Saved data entries:

⁂

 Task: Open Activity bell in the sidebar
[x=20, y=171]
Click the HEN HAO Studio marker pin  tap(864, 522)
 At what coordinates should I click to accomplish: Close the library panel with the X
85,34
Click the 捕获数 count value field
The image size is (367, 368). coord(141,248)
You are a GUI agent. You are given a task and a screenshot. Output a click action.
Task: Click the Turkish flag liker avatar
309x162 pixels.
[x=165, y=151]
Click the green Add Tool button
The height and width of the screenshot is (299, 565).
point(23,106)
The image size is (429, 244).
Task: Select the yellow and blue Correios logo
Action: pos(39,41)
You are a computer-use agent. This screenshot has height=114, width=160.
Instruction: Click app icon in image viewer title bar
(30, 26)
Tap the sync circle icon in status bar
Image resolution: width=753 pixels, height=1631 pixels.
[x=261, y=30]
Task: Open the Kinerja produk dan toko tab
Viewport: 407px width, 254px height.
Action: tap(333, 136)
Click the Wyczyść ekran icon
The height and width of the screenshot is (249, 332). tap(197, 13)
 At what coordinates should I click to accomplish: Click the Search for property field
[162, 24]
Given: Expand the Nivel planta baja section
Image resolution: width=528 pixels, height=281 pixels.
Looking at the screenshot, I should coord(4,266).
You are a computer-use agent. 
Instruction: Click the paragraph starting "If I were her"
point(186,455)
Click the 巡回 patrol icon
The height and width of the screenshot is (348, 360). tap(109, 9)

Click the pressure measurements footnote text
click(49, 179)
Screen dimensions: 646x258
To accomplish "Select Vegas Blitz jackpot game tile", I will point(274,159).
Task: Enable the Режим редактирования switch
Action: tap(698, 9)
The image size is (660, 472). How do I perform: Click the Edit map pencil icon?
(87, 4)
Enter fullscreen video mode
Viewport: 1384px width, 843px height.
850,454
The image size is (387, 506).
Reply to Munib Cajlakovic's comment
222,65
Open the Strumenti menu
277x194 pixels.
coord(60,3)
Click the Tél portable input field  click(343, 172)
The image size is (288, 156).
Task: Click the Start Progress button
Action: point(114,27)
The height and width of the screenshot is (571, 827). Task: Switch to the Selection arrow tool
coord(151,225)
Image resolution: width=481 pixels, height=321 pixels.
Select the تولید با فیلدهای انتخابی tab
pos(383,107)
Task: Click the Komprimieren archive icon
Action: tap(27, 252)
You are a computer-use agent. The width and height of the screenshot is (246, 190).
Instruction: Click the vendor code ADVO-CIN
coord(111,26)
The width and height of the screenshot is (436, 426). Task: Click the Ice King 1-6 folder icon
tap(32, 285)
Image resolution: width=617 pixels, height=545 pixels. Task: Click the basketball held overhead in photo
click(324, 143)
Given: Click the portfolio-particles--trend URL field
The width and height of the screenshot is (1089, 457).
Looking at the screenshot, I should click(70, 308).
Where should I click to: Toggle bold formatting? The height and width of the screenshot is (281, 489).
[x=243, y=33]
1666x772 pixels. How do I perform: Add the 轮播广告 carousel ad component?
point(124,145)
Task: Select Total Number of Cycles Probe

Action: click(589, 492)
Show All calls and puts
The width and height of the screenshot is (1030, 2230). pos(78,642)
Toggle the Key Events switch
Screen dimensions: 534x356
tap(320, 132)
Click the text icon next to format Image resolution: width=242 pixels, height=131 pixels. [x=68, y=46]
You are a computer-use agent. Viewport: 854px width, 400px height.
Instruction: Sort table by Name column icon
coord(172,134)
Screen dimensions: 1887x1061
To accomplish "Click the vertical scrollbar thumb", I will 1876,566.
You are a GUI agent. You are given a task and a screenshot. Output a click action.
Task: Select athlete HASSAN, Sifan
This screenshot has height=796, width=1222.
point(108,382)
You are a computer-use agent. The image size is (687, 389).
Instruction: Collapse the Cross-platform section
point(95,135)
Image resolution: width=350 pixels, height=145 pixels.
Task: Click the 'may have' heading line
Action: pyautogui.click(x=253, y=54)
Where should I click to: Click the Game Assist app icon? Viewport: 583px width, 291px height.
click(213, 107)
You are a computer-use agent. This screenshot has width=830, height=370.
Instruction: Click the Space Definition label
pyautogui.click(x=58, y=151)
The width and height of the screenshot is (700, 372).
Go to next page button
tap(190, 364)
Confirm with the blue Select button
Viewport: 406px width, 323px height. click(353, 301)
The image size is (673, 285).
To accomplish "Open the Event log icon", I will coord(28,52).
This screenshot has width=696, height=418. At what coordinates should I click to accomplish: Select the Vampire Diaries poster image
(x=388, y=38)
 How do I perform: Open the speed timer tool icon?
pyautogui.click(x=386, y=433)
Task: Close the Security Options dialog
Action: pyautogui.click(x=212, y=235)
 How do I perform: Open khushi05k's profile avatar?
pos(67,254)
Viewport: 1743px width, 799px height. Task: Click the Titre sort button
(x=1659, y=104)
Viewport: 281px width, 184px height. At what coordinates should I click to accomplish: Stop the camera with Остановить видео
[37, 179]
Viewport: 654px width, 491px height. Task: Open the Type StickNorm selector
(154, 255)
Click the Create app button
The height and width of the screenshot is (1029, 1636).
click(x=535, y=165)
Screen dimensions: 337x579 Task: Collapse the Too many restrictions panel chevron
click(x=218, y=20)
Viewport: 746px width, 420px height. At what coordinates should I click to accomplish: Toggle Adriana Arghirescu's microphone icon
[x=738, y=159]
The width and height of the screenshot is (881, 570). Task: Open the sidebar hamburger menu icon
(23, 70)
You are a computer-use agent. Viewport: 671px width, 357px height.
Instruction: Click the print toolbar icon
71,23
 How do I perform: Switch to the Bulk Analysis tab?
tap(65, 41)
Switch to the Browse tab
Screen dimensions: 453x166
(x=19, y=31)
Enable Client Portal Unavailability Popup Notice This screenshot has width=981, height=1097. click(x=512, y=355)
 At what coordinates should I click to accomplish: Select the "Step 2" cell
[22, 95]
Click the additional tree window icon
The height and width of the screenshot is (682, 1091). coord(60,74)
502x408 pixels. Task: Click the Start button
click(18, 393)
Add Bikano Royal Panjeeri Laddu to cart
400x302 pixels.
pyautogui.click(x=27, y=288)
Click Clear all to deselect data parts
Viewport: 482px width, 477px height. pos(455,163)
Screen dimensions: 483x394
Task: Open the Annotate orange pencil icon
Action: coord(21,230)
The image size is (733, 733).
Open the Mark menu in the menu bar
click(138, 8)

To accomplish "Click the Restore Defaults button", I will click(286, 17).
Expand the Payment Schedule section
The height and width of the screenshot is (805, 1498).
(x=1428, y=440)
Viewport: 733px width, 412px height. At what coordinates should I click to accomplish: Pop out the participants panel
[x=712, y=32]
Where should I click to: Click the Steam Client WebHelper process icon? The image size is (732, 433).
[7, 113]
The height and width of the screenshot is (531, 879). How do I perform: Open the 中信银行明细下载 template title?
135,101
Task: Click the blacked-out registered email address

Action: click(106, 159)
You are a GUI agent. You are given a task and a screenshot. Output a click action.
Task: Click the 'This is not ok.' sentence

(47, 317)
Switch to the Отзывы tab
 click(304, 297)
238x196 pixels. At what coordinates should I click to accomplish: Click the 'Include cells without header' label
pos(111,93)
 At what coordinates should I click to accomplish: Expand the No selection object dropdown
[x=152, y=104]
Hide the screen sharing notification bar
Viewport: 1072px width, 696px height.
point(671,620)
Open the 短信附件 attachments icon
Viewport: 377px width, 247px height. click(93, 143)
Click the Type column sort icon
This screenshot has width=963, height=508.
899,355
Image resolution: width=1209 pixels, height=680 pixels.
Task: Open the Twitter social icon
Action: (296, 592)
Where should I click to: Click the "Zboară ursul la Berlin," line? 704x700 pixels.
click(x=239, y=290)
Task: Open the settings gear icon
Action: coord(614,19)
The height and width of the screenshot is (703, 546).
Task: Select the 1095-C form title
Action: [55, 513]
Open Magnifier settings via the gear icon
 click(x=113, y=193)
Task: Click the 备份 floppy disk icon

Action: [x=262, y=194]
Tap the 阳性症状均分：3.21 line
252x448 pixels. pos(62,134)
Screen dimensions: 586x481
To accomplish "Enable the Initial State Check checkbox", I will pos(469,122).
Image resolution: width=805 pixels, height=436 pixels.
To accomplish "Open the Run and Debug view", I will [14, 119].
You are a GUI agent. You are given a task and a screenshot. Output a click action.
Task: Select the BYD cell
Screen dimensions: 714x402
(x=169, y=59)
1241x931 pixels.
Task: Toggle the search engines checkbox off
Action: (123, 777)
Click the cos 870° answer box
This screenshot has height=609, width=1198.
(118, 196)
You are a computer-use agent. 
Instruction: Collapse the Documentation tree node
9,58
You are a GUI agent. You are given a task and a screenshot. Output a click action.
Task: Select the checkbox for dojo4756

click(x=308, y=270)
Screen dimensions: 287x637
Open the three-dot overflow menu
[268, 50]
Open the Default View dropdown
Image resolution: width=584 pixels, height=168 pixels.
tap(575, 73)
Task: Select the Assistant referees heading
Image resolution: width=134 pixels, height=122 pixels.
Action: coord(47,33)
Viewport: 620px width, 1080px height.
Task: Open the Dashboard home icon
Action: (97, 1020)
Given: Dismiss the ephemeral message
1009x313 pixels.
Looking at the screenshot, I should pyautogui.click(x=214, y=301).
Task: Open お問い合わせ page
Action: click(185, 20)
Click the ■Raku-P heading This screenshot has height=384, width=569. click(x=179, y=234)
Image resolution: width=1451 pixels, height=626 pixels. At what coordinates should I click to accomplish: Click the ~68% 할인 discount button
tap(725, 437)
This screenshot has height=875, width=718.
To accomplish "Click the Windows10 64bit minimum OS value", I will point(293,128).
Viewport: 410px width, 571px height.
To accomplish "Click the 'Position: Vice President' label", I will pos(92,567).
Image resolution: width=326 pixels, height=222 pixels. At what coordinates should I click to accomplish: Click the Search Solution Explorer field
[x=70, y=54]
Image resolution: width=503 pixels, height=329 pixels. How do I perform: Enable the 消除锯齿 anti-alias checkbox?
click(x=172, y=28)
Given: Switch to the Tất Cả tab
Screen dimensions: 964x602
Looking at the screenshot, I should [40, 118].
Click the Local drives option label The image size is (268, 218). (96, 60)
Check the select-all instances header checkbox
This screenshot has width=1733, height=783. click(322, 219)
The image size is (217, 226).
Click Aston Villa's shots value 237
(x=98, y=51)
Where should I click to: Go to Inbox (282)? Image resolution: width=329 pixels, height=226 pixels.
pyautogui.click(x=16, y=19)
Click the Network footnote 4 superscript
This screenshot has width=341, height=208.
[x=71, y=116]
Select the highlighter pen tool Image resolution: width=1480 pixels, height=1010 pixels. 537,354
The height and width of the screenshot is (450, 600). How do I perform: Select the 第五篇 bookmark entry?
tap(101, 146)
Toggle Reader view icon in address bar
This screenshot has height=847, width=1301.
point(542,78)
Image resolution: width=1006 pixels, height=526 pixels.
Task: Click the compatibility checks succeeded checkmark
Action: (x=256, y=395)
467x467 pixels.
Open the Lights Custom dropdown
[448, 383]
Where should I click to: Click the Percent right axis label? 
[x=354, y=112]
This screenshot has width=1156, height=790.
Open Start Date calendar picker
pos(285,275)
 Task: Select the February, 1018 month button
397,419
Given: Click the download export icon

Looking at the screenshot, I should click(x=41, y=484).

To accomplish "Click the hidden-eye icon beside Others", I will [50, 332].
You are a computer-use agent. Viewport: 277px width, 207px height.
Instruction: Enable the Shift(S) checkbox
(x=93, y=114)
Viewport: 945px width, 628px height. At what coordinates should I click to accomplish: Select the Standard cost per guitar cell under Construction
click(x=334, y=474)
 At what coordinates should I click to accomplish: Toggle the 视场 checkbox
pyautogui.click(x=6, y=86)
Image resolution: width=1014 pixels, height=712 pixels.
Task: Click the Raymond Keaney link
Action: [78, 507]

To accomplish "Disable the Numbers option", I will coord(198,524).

⁂

* [Task goal]: Give only a number, namely how many lines in the entries above hold the word "computer".

* [Exercise answer]: 9